[Document segment]
Powerlifting is a sport of growing popularity in the United States of America. For that reason there are plenty of different powerlifting federations that you can join. Two popular federations are the USAPL (USA Powerlifting) and USPA (United States Powerlifting Association).
But, what are the differences between the USAPL and USPA? USAPL is affiliated with the IPF and USPA is affiliated with the IPL. USAPL is a fully drug tested organisation and uses one type of barbell in competition whereas USPA do not drug test most competitions and use different barbells in each event. USPA offers more variety of disciplines than USAPL.
There are many similarities and differences between the two federations. For someone who is thinking about competing in powerlifting, it can cause a lot of confusion or difficulty when choosing which federation to compete in.
In this article, I will provide you a non biased and comprehensive look at both federations so you can make a decision which route to go down.
What Is A Powerlifting Federation
First, we need to understand what a federation is. A federation is a governing body for a sport. They are in charge of setting the competitive rules for participation and organising regional and national events.
There are many different powerlifting federations in the USA and around the world. Some federations may be more popular than others but a lot of the federations have a lot of different things to offer in terms of the variations of the disciplines.
Many powerlifting federations aim to be the overarching governing body of the sport.
Who Are The USAPL And USPA
USAPL was formerly known as the American Drug Free Powerlifting Federation. It was founded in1981 before it joined the International Powerlifting Federation (IPF) in 1997.
The USAPL is a subdivision of the North American Powerlifting Federation which is also a subdivision of the IPF.
The IPF is the largest international federation for powerlifting with over 100 country members and was founded in 1972. The IPF are generally known for their strict judging but especially at national and international level. Find out how you can qualify for IPF Worlds.
USAPL offers three types of powerlifting competitions: Classic (or Classic Raw), Equipped (Singly Ply), and Raw With Wraps .We’ll discuss more about these categories later.
Check out my article on Are Powerlifting Meets Drug Tested, where I cover which federations have testing protocols, and which don’t.
The USPA was started in 2010 by Steve Denison and is a subdivision of the International Powerlifting League.
They are not as popular as USAPL but they offer different things, including additional categories to compete.
USPA offers four types of powerlifting competitions: Raw, Classic Raw, Equipped (Singly Ply) and Equipped (Multi Ply).
Want to get advice on programming, technique, or competing? Speak with one of our coaches.
Why Are There Different Federations
Historically speaking, there have beens lots of politics and differences in opinion regarding philosophy of the sport which lead to spores of federations cropping up over time.

[Listed entries]
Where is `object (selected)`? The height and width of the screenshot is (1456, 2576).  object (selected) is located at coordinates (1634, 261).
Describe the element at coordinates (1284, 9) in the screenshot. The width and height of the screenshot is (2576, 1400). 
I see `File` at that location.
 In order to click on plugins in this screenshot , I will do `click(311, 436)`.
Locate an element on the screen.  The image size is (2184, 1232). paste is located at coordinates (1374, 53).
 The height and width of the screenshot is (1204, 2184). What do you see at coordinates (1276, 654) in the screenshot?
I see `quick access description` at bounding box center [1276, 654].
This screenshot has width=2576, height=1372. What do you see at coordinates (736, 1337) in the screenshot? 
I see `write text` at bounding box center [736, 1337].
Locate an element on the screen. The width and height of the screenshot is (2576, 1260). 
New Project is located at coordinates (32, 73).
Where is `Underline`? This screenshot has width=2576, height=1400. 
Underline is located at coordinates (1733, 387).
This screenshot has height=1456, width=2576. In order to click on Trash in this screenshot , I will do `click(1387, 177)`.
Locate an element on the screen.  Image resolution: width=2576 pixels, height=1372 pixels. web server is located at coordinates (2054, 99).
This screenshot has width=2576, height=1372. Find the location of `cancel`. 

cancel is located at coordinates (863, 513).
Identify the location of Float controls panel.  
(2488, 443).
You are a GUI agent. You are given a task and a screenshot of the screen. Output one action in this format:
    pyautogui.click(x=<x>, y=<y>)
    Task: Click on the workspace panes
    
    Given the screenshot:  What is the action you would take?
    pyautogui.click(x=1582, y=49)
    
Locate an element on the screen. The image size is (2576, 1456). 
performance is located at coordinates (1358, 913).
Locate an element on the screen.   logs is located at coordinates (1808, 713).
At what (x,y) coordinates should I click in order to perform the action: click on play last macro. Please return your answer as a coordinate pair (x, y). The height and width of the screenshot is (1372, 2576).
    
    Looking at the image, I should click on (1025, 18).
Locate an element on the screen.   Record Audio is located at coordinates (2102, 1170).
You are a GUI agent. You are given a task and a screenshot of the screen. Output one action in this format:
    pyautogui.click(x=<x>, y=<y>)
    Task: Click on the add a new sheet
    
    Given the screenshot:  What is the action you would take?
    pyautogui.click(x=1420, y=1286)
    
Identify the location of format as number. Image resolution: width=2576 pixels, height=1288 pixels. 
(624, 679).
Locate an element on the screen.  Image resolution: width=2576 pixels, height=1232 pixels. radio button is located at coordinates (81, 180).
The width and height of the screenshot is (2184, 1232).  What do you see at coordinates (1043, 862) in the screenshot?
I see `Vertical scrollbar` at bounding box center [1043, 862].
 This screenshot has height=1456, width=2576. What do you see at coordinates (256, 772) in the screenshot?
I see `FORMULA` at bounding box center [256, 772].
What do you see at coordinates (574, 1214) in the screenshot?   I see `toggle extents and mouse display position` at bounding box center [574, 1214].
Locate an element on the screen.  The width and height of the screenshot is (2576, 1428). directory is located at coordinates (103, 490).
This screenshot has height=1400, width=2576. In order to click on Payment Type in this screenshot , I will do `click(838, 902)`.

[What you will do]
1. In the text on powerlifting federations, what was USAPL formerly known as?
2. Reproduce the powerlifting federations text, everything from "Check out my" down to "of our coaches.".

[Solutions to each task]
1. The American Drug Free Powerlifting Federation

2.
Check out my article on Are Powerlifting Meets Drug Tested, where I cover which federations have testing protocols, and which don’t.
The USPA was started in 2010 by Steve Denison and is a subdivision of the International Powerlifting League.
They are not as popular as USAPL but they offer different things, including additional categories to compete.
USPA offers four types of powerlifting competitions: Raw, Classic Raw, Equipped (Singly Ply) and Equipped (Multi Ply).
Want to get advice on programming, technique, or competing? Speak with one of our coaches.